After masking, the fabrication of integrated circuits involves either doping the silicon or implanting individual atoms usually phosphorus or boron atoms into the surface of the material, which imparts a positive or negative electrical charge to local regions of the crystal. These charged regions are known as the P and N regions, and where they meet, they form a transmission junction to create a universal electrical component known as a PN junction. Such junctions are about 1,000 to 100 nanometers wide as of 2011 for most integrated circuits, making each PN junction the size of a human red blood cell, which is about 100 nanometers wide. The process of creating PN junctions is chemically customized to exhibit various types of electrical properties, allowing the junction to act like a transistor, resistor, capacitor, or diode.

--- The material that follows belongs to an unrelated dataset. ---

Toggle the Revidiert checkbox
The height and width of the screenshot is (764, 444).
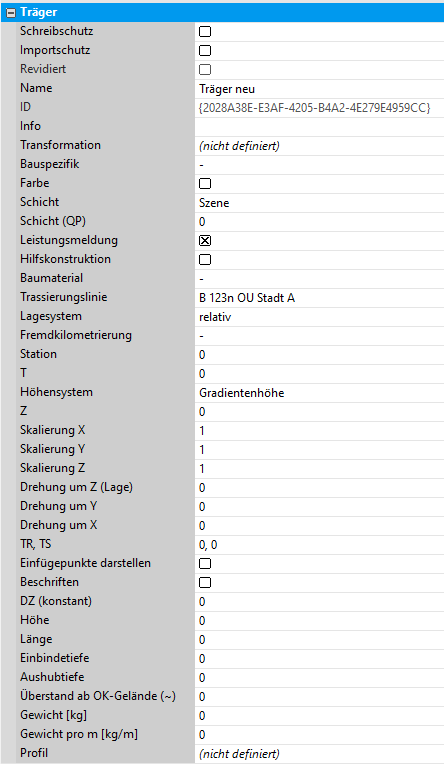[x=205, y=70]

Due to the very fine level of components and connections between components on integrated circuits, when the process stops and there are bad components, the entire wafer has to be thrown away as it cannot be repaired. This level of quality control is raised to an even higher level by the fact that most modern IC chips as of 2011 consist of many layers of ICs stacked on top of each other and connected together to create the chip final itself and give it more computing power. Insulating layers and metallic interconnection layers must also be interposed between each circuit layer, so as to make the circuit functional and reliable.

While many scrap chips are produced in the integrated circuit manufacturing process, those that function as end products that pass electrical tests and microscopic inspections are so valuable that they make the process highly profitable. Integrated circuits now control nearly every modern electronic device in use as of 2011, from computers and cell phones to consumer electronics like televisions, music players and gaming systems. They are also essential components of automobile and aircraft control systems and other digital devices that offer a level of programming capability to the user, ranging from digital alarm clocks to room thermostats.